Portfolio Specific Comments
AllianceBernstein Global Dynamic Allocation Portfolio
4. | Comment:For the AllianceBernstein Global Dynamic Allocation Portfolio, please explain why the use of the term “Global” in the name is not misleading given that it appears the Portfolio had 90% of its assets invested in the United States at the end of the reporting period. |
Response:Met Investors Series Trust (“MIST”) does not believe the use of the term “global” in the name “AllianceBernstein Global Dynamic Allocation Portfolio” is misleading for the reasons set forth below.In accordance with its prospectus, the Portfolio allocates substantially all of its assets among individual securities, exchange-traded funds (“ETFs”) and derivatives, such as options, forwards, swaps and futures, to achieve targeted exposure on a passive basis (based on relevant indexes) to: global stocks (which include domestic equities and international equities) and global bonds (which include domestic government bonds and developed international government bonds). The Portfolio has a normal strategic allocation of 55% in global equities, 40% in global bonds and 5% in real estate securities. This strategic allocation is subject to dynamic allocations that adjust the Portfolio’s normal strategic allocation in an effort to respond to short-term market changes. The Portfolio’s asset allocation exposures may be implemented and adjusted either through transactions in individual securities, ETFs, or through derivatives, primarily through futures.

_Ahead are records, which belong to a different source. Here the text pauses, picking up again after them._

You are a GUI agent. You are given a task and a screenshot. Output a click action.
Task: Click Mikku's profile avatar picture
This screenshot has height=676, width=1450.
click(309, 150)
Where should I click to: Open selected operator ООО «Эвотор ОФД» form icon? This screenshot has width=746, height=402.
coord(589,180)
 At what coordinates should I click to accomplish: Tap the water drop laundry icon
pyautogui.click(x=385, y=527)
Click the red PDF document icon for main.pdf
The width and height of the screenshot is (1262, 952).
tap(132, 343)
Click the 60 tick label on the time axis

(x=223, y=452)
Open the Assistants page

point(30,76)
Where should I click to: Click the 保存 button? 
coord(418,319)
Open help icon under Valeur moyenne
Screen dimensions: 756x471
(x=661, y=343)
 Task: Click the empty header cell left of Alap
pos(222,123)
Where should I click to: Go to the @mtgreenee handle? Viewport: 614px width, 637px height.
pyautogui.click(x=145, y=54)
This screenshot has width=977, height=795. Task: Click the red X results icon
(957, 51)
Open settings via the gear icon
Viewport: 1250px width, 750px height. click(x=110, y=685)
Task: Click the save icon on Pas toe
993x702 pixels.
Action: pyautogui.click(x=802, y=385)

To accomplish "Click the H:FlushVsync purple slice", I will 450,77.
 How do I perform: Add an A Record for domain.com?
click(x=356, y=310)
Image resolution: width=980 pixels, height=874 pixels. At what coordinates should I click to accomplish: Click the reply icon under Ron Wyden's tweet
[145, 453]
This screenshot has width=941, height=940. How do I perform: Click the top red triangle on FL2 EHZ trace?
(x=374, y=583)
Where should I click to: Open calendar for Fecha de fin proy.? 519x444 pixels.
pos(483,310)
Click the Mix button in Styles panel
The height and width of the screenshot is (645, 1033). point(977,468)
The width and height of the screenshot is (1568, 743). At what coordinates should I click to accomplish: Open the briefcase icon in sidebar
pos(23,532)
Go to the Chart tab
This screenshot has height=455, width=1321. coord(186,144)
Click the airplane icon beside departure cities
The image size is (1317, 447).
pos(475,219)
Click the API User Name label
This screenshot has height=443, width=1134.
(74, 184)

As disclosed in the Portfolio’s prospectus, the Portfolio maintains a significant percentage of its assets in cash and cash equivalent instruments (expected under normal market conditions to be approximately 25% of the Portfolio’s assets), which serve as margin or collateral for the Portfolio’s obligations under derivative transactions. As of December 31, 2011, approximately 39.9% of the Portfolio’s net assets were represented by repurchase agreements that served as cash collateral in connection with the Portfolio’s derivative positions, some of which provided the Portfolio with non-U.S. exposure.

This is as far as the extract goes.